Vyberg M, Poulsen H
Virchows Arch A Pathol Anat Histopathol. 1984;402(4):451-8. doi: 10.1007/BF00734641.
A 56-year-old female without previous hepatobiliary disease developed a severe obstructive cholestasis following E. coli urinary tract infection with septicaemia. Liver biopsy showed cholangitis and a unique abnormality of almost all the interlobular bile ducts; the epithelium was irregular with polymorphic, angular, and hyperchromatic or pyknotic nuclei.

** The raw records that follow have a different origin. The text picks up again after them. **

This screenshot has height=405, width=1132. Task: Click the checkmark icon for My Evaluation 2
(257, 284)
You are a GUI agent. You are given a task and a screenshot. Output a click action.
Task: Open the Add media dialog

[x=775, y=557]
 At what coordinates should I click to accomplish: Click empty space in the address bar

Some ducts were ectatic , others narrowed due to protrusion of proliferating epithelium. In some areas the ducts were blurred or completely destroyed. Cholangitis or granulomas were, however, not present. Abnormal interlobular bile ducts have to our knowledge not previously been described in septicaemia. The lesion is morphologically distinguishable from other types of abnormal bile ducts. It is considered to be caused by endotoxaemia and seems to be reversible. The cholestasis may be due to endotoxic alteration of biliary secretion, bacterially induced inspissation of bile, and/or mechanical obstruction to the bile duct lesions.

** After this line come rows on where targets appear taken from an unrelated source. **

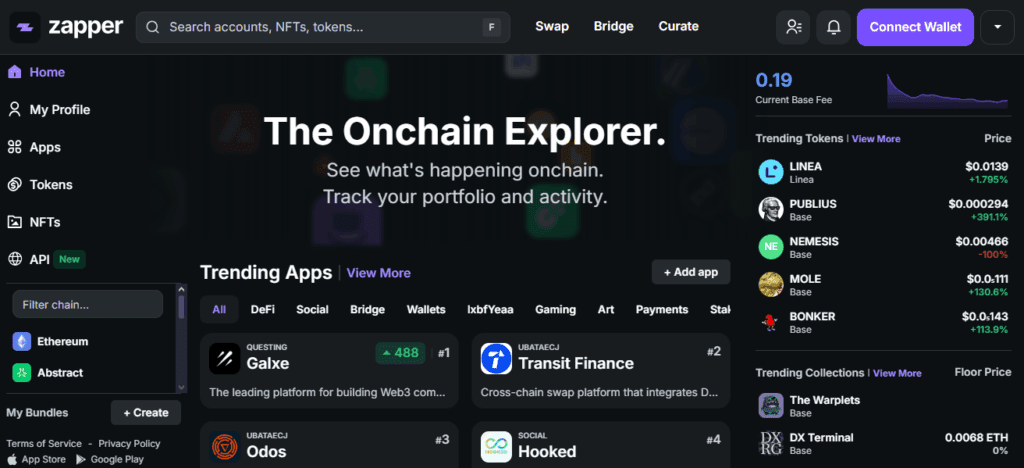Open The Warplets collection thumbnail

[x=771, y=405]
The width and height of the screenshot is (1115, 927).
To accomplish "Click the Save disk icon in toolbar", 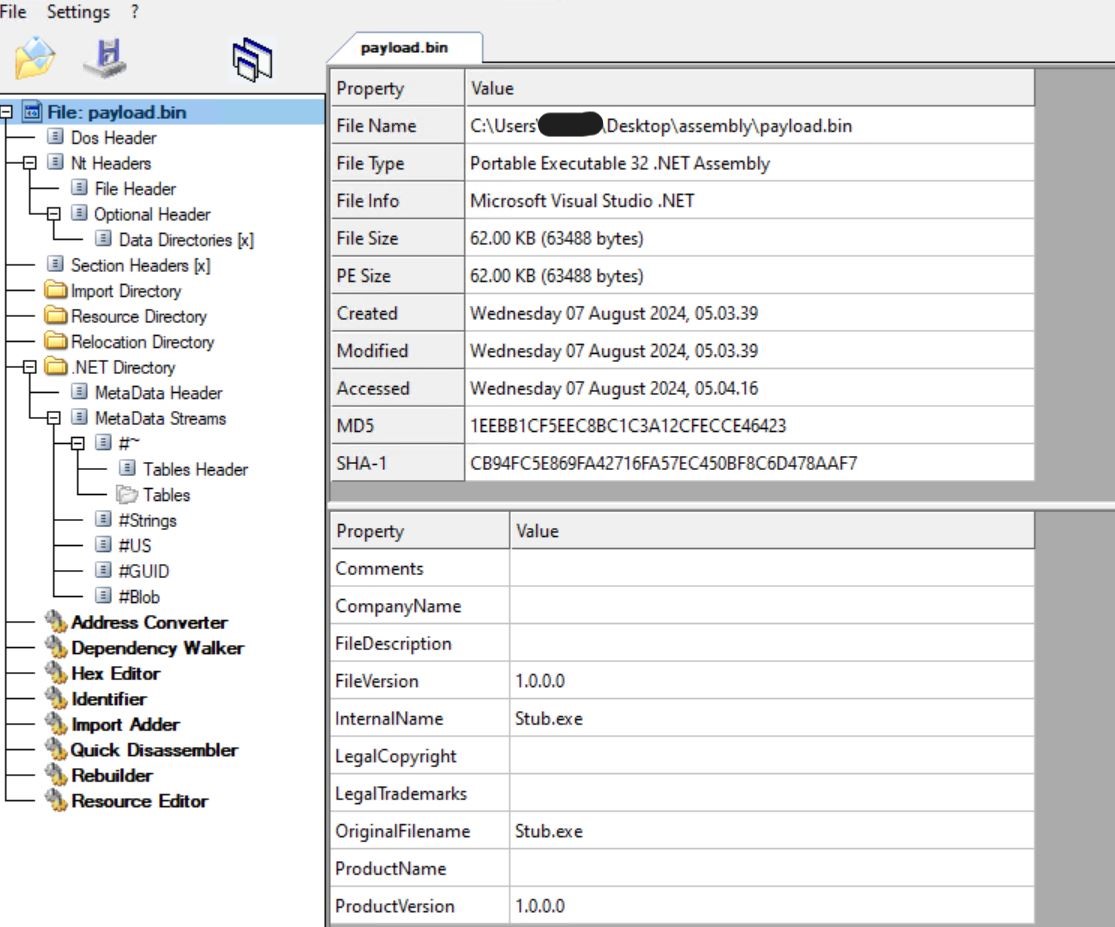I will tap(105, 58).
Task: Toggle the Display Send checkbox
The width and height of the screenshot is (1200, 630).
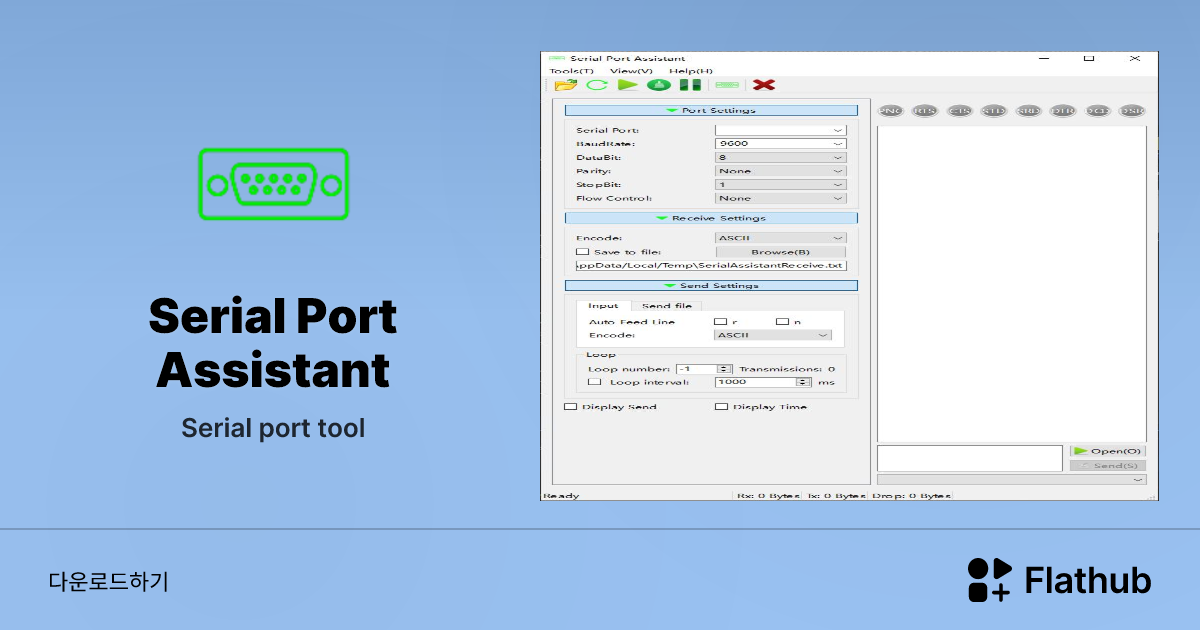Action: point(571,406)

一名56岁无既往肝胆疾病的女性在大肠杆菌尿路感染伴败血症后出现严重梗阻性胆汁淤积。肝活检显示胆管炎以及几乎所有小叶间胆管的独特异常;上皮不规则,细胞核多形、有角、染色质增多或固缩。一些胆管扩张,另一些因增生上皮突出而狭窄。在一些区域,胆管模糊不清或完全破坏。然而,未见胆管炎或肉芽肿。据我们所知,小叶间胆管异常在败血症中此前未见描述。该病变在形态上可与其他类型的异常胆管相鉴别。它被认为是由内毒素血症引起的,似乎是可逆的。胆汁淤积可能是由于胆汁分泌的内毒素改变、细菌诱导的胆汁浓缩和/或胆管病变的机械性梗阻所致。